Zadanie do wykonania: Napisz dalszy ciąg zamieszczonego niżej tekstu o sprawie Latkowskiego. Zacznij od razu po jego ostatnim zdaniu.

Tekst do przeczytania:
────
Ponieważ materiał dowodowy przeciwko Latkowskiemu nie jest jeszcze zbyt mocny, Szczecin wysyła do Gorzowa zapytanie, czy tamtejsza prokuratura wystawi nakaz aresz­towania Latkowskiego za delikty, których dopuścił się na handlarzach autami. Policja nie chce wypuścić z rąk Latkowskiego, ponie­waż obawia się, że ten ucieknie. Potrzebuje czasu na zebranie wystarczających dowodów winy. Gorzowska prokuratura jest w posiada­niu dwóch przeciwstawnych zawiadomień o przestępstwie i zanim wyjaśni sprawę, nie może postawić Latkowskiemu ani zarzutów, ani go zatrzymać. W notatce z listopada 1993 r„ sporządzonej przez prowadzącego dochodzenie w sprawie gorzowskiej pod­komisarza Krzysztofa Trautmana, czytamy, że odwiedzili go policjanci ze Szczecina „[. ..] i od nich dowiaduje się, że Gracjana Sz. zwolniono z aresztu 10.11.93 r., a Latkow­skiego 11.11.93 r. o 8.oo”. Po wyjściu zza krat Latkowski ucieka za granicę. W Polsce pojawia się dopiero po ponad czterech latach.
────
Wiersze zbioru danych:

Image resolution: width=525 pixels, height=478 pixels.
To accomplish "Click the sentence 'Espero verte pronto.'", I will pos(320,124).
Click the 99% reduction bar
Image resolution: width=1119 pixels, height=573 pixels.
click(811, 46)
────
Wynik ćwiczenia:
Czy Sylwester Latkowski był zamieszany w zbrodnie? Akta Prokuratury Okręgowej w Szczecinie, która w 2013 r. wznowiła śledztwo w tej sprawie, są niedostępne. Zabójstwo Waldemara S. pojawia się natomiast w zezna­niach świadków sprawy gorzowskiej Latkowskiego, m.in. Mirosława T., które złożył tuż po zabójstwie „Grubego Jasia” 11 listopada 1993 r. przed podkomisarzem Trautmanem: „Nadmieniam, że zanim poszliśmy na górę do pokoju hotelowego, siedząc przy stoliku w re­stauracji, N. z Jackiem G. prowadzili rozmowę.
W trakcie tej rozmowy Jacek powiedział, że obecnie czekają na drugą ekipę, która będzie gorsza niż ta obecna i że jadą do Szczecina, bo mają tam do załatwienia sprawę. Mówiąc
o tej drugiej ekipie, powiedział, że będzie ona ze snajperami, że mają w Szczecinie załatwić jakąś sprawę. Słyszał to Artur N., ja i Sławomir Sz.”. Kilka dni później na kolejnym przesłu­chaniu dodał: „W rozmowie z żoną Artura N. Mirellą dowiedziałem się, że mężczyzna, który został zabity w Szczecinie, to ten, który kupił samochód Golf III za pośrednictwem N. od Ryśka mieszkającego w Niemczech”.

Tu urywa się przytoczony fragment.